Before speech, was God exposed and vulnerable, even terrified? To clothe and protect God’s self: is that why God creates speech before anything else? To protect God’s self, and to project an image, merely a part not the whole, of God’s self?
A people of the book, we admire it, we dwell on it, God’s speech (written down), nouns, verbs, even the shapes of the letters: God’s clothing, its pleats, its seams, its stitching, the fabric from which it is sewn.
Season after season: Reb Saunders’ refusal to speak to his son, other than of Talmud, his raw silence, an exposed wound.
“The tzaddik sits in absolute silence, saying nothing, and all his followers listen attentively.”
“For a long moment, [Danny] said nothing. His eyes seemed glazed, turned inward.”

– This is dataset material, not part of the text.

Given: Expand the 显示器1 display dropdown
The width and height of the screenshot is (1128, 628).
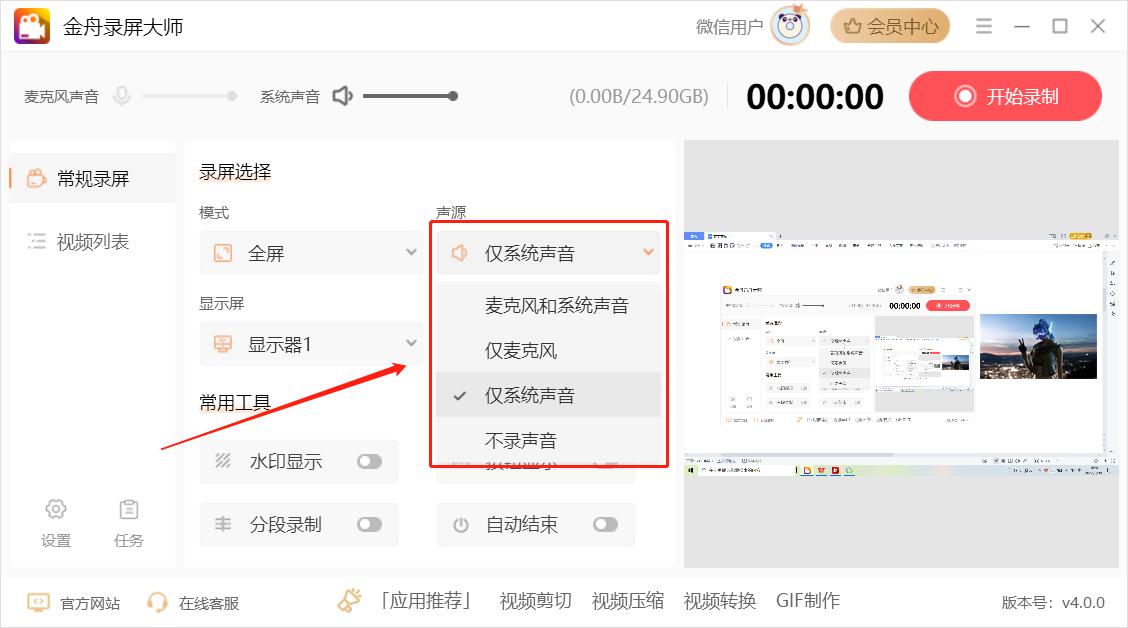Looking at the screenshot, I should 310,342.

Who knows one? One God. Who knows two? Two Tablets. Who knows the value of turning one’s gaze inward?
“Then [Danny’s] face relaxed. He smiled faintly. ‘There’s more truth to that than you can realize,’ he murmured. ‘You can listen to silence, Reuven…and learn from it. It has a quality and a dimension all its own. It talks to me sometimes. I feel myself alive in it…. It doesn’t always talk. Sometimes—sometimes it cries, and you can hear the pain of the world in it. It hurts to listen to it then. But you have to.’”
Like silence, sometimes words reveal; sometimes words heal, repair, make whole.
Late in the novel, Reb Saunders explains his silence.
Already when Daniel was four-years-old, Reb Saunders saw that his son was “a mind in a body without a soul.” “A heart I need for a son, a soul I need for a son, compassion I want from my son, righteousness, mercy, strength to suffer and carry pain, that I want from my son, not a mind without a soul.”
“A tzaddik…must know of pain. A tzaddik must know how to suffer for his people,” Reb Saunders explains to Reuven.
“Words are cruel…they distort what is in the heart, they conceal the heart, the heart speaks through silence. One learns of the pain of others by suffering one’s own pain…by turning inside oneself, by finding one’s own soul.” Reb Saunders learned this from his own father, who taught his son, his successor with silence.
Destruction of the Temple, expulsion from Spain, pogroms, the Holocaust, and, since the creation of the modern State of Israel, suicide bombers, occupation, blockade: are we minds in bodies without souls? How else to explain it—God’s silence, our companion throughout history. Meanwhile, we pester God with prayer.